Oh voilà une réédition qu'elle est belle ! Il faut dire que pour cette ressortie du IIIrd Gatekeeper de Skullflower, Crucial Blast, label bien connu des amateurs de heavy intello, a bien fait les choses : joli pochette CD cartonnée avec toutes les illustrations d'origine, un livret contenant un texte élogieux sur le groupe que je n'ai pas pris le temps de lire, trop compliqué, et par dessus tout l'album remasterisé, sans bonus ajoutés (parce que neuf fois sur dix les bonus ça bousille un album, c'est quand même bien mieux de les mettre sur un éventuel deuxième disque comme ça on n'est pas obligé de les écouter). Et c'est d'une vraie remasterisation dont il s'agit, pas d'une montée générale et uniforme de tous les potards aboutissant inévitablement à une saturation complète du son sur toutes les fréquences : la comparaison avec la version originale du disque est incroyable -plus de profondeur, plus de contours (sur la basse notamment) et une redécouverte d'un disque qui nous est présenté comme fondateur. Voyons voir ça.

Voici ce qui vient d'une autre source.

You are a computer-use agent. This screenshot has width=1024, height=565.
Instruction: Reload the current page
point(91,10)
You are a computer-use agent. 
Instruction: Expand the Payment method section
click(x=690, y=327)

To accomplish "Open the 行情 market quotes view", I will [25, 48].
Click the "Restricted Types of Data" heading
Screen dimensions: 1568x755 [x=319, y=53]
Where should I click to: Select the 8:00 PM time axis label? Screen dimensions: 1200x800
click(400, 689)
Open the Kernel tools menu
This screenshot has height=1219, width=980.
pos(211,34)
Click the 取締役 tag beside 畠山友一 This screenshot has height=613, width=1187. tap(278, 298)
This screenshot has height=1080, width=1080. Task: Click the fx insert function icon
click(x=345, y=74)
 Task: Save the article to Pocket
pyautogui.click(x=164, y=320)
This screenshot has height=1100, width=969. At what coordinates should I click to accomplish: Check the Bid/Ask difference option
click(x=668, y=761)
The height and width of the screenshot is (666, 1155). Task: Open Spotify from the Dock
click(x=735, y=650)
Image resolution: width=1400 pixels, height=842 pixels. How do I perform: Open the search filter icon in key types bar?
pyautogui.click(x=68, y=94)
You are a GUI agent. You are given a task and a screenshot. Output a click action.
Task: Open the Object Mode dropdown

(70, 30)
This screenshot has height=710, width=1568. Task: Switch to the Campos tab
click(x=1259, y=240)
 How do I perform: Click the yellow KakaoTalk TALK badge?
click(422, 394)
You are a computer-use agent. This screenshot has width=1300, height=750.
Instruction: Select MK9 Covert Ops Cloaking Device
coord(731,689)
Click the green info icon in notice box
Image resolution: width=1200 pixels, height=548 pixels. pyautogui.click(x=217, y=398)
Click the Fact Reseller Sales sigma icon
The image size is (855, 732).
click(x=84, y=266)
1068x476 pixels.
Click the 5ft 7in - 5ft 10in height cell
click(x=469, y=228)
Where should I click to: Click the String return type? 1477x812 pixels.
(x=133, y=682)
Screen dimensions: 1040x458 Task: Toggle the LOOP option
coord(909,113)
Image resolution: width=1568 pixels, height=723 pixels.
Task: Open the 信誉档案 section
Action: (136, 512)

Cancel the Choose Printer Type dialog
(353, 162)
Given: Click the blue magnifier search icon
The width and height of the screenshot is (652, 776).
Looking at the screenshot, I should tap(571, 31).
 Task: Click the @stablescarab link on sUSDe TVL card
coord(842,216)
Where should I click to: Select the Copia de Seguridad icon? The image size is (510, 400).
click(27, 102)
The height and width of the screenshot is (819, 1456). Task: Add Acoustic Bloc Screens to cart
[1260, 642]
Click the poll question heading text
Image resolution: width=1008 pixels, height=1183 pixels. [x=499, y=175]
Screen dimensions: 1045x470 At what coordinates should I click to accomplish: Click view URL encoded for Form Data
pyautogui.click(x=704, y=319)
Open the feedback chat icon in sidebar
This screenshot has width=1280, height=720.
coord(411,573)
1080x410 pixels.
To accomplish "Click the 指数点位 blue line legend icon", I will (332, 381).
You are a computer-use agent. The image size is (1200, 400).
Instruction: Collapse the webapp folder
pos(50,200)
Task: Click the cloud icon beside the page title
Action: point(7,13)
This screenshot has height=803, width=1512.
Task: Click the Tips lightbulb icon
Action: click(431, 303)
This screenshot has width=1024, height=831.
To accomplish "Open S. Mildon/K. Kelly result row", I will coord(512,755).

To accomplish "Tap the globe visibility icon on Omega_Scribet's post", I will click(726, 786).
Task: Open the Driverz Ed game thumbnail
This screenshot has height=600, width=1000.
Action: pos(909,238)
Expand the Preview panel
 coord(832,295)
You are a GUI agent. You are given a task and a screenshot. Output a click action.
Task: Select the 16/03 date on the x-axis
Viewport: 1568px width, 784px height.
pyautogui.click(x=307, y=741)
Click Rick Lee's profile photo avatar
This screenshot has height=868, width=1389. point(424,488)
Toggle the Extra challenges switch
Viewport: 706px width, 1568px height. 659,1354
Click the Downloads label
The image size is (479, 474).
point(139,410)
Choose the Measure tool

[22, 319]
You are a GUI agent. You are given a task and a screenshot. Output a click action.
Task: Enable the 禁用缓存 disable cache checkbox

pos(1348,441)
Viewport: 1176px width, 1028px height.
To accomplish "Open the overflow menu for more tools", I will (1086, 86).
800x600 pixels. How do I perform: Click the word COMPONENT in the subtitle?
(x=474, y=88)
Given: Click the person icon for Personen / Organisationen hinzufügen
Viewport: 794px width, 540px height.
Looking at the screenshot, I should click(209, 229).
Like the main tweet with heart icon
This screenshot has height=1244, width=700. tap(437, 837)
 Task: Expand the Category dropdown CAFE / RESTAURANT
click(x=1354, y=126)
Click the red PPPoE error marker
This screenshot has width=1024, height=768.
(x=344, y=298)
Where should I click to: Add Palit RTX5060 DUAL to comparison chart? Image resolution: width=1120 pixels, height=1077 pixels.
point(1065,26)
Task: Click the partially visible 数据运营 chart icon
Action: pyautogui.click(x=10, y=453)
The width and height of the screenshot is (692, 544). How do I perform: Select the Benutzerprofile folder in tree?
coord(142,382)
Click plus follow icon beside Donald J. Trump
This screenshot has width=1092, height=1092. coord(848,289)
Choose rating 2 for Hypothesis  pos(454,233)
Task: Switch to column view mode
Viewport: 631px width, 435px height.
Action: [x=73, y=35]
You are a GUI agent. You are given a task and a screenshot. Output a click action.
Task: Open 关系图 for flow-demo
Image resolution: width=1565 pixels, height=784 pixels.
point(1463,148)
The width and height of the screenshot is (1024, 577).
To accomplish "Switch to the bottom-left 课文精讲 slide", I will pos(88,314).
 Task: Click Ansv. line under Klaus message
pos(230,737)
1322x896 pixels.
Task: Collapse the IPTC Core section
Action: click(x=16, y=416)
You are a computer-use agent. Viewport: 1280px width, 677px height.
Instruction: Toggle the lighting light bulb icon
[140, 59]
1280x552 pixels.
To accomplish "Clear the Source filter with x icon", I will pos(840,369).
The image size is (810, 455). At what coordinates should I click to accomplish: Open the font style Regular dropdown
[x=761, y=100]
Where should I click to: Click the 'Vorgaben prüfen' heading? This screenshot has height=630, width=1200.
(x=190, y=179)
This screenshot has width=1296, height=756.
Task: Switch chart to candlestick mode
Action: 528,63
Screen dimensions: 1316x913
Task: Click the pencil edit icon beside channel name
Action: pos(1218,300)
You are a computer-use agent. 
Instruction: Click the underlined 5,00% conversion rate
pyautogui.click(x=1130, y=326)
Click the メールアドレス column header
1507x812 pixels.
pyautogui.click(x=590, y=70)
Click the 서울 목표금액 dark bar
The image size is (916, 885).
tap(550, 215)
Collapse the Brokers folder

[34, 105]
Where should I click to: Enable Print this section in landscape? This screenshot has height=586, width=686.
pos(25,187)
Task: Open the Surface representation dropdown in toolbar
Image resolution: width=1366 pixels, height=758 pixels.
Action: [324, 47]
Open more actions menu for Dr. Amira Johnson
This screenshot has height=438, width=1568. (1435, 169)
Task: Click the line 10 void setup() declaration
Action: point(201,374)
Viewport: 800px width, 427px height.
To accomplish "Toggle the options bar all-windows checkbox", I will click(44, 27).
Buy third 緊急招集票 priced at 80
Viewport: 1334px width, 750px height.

A l'époque de sa première parution en 1992 sur HeadDirt recording -petite maison montée par un Justin Broadrick super fan et épaulée par PDCD, Pure Dope Can't Damage, le genre de label qui battait le même pavé que le Pathological records de Kevin Martin- IIIrd Gatekeeper n'avait rien de fondamentalement différent ni de fondamentalement excessif par rapport aux autres groupes anglais contemporains et drogués, Godflesh, God ou même Terminal Cheesecake. Toutefois, avec plus de recul, la mixture que proposait le groupe de Matthew Bower (unique membre d'origine) possédait un caractère indéniablement psychédélique que les autres n'avaient pas. En exagérant un peu, ce qui n'est pas le genre de la maison, on peut même affirmer que Skullflower ce n'était rien d'autre que du Godflesh instrumental avec de la fuzz et de la wah-wah ou, si on préfère, du Black Sabbath en version indus qui aurait troqué Ozzy Osbourne contre un vrai mur d'amplis.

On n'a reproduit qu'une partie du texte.